Abstract

OBJECTIVE
Venlafaxine is an antidepressant with a dual action of blocking reuptake of both serotonin and norepinephrine at therapeutic dose like some tricyclic antidepressants. However it may share the relative safety of SSRIs in overdosage and cardiotoxicity. One common concern for 1st line use of venlafaxine is the risk of hypertension. There have been some controversies about this adverse effect. In present study, we evaluate the effects of venlafaxine on blood pressure in therapeutic dose in acute treatment of major depressive patients.
METHODS
The sample consisted of 65 major depressive patients who taken venlafaxine and 65 patients taken paroxetine, respectively. Blood pressure and other variables were evaluated in these subjects at baseline, 1 week, and 4 week of acute phase therapy, and mean blood pressure was compared each other by analysis of covariates. The incidence of sustained elevation of blood pressure during the study period was evaluated and stratified by age, sex, past history of hypertension, obesity, and dose of medication. These data were compared in two groups by chi square test and Fisher's Exact Test.
RESULTS
At 1 week point, there were no significant differences between the two groups in mean blood pressure and other variables when controlling the baseline data. But at 4 week point, there was significant difference in mean diastolic pressure change between the two groups (venlafaxine group, -0.20+/- 6.98 mmHg;paroxetine group, 0.82+/-6.75 mmHg, p=0.020). When stratified by obesity (BMI>25), there was also significant difference in mean systolic and diastolic pressure change between the two groups at 4 week point (p=0.002;p=0.026). When comparing the incidence rate of sustained elevation of blood pressure during the study periods, only in venlafaxine group, three subjects developed elevation of blood pressure.

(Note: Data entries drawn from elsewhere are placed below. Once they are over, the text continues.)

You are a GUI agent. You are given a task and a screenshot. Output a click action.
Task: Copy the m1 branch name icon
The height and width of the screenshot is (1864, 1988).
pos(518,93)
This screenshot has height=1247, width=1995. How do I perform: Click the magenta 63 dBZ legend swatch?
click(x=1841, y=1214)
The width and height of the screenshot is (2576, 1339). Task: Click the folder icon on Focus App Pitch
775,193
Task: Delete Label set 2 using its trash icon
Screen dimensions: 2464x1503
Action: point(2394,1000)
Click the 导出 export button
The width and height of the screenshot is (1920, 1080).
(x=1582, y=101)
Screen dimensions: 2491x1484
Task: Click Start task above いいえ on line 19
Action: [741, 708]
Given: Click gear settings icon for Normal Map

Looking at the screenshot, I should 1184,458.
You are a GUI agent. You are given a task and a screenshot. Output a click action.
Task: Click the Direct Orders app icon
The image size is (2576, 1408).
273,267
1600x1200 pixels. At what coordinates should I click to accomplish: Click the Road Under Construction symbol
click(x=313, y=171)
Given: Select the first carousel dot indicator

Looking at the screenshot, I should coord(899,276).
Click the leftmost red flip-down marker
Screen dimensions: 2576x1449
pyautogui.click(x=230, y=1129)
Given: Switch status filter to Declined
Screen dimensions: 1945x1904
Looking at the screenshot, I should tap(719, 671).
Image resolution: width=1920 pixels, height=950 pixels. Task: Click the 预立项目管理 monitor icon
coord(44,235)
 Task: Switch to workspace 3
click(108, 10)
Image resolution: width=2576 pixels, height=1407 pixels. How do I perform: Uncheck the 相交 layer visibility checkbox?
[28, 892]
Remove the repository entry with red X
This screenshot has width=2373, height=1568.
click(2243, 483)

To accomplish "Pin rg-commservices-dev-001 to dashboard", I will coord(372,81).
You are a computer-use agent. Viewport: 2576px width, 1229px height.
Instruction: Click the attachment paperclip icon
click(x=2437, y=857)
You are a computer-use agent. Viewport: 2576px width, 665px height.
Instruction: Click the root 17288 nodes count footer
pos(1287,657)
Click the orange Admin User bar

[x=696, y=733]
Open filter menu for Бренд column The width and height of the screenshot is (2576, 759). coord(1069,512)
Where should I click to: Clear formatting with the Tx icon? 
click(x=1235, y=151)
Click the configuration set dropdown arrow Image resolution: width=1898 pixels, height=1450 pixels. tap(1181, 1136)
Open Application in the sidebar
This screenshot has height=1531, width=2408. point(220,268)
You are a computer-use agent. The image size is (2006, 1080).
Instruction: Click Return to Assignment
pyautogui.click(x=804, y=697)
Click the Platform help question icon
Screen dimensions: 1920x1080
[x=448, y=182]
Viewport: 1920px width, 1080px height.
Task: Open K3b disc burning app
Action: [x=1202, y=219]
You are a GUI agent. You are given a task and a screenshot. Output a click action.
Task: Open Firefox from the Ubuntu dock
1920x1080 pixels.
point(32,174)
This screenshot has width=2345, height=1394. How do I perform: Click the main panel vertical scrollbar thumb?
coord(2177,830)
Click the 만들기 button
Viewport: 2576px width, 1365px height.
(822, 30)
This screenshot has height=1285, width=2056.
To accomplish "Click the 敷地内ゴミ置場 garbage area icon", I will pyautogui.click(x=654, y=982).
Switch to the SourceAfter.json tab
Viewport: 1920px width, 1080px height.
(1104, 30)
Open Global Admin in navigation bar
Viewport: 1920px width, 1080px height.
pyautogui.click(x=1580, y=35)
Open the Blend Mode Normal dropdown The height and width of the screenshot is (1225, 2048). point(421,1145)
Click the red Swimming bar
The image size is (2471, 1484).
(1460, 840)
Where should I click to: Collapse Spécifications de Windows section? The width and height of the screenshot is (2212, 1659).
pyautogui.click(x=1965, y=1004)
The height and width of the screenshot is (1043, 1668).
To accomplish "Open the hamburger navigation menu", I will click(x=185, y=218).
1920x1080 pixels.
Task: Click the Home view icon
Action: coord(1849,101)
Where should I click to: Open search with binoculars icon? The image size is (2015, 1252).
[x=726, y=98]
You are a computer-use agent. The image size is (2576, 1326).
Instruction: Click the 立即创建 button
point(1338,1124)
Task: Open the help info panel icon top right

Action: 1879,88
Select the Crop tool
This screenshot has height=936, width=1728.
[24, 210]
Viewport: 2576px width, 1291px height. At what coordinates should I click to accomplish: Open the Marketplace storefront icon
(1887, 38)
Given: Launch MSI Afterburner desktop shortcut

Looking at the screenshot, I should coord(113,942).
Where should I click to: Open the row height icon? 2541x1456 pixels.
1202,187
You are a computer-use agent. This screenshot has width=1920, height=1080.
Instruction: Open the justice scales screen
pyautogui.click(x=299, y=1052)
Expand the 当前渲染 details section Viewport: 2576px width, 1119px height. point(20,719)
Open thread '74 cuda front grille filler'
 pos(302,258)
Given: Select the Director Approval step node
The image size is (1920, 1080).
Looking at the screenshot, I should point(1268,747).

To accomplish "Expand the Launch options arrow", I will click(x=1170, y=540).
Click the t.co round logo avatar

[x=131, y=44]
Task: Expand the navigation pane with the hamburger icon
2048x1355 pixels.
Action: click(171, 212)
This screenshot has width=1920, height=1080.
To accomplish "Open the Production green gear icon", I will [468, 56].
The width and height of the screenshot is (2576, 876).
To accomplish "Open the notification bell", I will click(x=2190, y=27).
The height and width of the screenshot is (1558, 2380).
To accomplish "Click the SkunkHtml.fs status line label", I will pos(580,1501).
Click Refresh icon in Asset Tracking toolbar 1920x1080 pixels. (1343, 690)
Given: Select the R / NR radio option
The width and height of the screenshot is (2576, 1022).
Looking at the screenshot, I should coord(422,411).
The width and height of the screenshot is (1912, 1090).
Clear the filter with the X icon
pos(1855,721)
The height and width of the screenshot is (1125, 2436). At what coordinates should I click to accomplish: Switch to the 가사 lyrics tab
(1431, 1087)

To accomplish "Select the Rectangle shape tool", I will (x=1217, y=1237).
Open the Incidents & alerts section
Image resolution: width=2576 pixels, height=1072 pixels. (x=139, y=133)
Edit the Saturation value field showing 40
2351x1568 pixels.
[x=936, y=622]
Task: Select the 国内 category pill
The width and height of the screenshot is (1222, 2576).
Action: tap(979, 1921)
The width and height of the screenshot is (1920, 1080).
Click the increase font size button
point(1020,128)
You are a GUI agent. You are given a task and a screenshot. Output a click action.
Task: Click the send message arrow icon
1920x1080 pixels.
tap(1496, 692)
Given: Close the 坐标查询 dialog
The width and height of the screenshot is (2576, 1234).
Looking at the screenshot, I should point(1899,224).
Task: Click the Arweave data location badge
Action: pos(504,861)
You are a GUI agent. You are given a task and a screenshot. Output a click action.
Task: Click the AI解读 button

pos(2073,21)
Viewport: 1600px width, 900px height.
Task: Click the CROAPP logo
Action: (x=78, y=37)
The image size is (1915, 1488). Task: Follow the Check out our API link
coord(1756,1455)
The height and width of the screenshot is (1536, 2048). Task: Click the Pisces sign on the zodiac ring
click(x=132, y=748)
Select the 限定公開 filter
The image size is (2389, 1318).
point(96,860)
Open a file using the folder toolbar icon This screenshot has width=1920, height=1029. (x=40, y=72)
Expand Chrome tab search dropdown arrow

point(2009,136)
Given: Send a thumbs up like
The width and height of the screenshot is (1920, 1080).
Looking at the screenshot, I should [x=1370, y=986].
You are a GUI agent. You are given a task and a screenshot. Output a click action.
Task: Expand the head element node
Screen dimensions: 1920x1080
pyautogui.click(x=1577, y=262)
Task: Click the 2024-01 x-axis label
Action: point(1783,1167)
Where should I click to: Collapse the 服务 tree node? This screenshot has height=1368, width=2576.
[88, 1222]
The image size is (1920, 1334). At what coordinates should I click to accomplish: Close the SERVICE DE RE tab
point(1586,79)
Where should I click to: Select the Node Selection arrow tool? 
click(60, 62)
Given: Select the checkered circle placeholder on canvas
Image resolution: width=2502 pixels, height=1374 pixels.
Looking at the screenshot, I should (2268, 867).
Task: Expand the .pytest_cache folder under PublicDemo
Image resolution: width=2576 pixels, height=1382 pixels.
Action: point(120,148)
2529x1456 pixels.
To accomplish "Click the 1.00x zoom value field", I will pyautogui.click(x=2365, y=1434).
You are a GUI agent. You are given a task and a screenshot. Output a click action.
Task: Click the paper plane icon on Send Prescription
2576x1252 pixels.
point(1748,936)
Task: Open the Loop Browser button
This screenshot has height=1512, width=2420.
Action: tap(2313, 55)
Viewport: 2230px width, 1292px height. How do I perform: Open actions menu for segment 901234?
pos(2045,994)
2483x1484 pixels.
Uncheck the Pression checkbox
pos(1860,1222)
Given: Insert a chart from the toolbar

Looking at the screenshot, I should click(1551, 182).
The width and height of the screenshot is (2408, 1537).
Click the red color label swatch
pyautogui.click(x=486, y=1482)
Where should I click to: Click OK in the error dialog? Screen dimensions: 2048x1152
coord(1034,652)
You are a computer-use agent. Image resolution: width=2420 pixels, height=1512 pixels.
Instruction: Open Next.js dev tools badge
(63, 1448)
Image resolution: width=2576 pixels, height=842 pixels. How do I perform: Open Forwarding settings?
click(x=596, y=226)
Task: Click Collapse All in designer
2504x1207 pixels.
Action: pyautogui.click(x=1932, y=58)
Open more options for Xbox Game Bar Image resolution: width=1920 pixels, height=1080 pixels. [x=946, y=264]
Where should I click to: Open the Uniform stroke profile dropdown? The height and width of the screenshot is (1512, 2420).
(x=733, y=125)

When stratified the venlafaxine group with various factors, the incidence rate in the subjects who used high dose of venlafaxine (225 mg/day) was significantly different with those who used lower dose (below 225 mg/day).
CONCLUSION
Our findings suggest that the use of venlafaxine can be associated with sustained elevation of blood pressure though used in therapeutic dose, but it can be detected with close monitoring and managed by reducing dose or hold the drug. In the future, to find out the risk factor of sustained elevation of blood pressure associated with venlafaxine use, large scaled and well controlled trials are needed.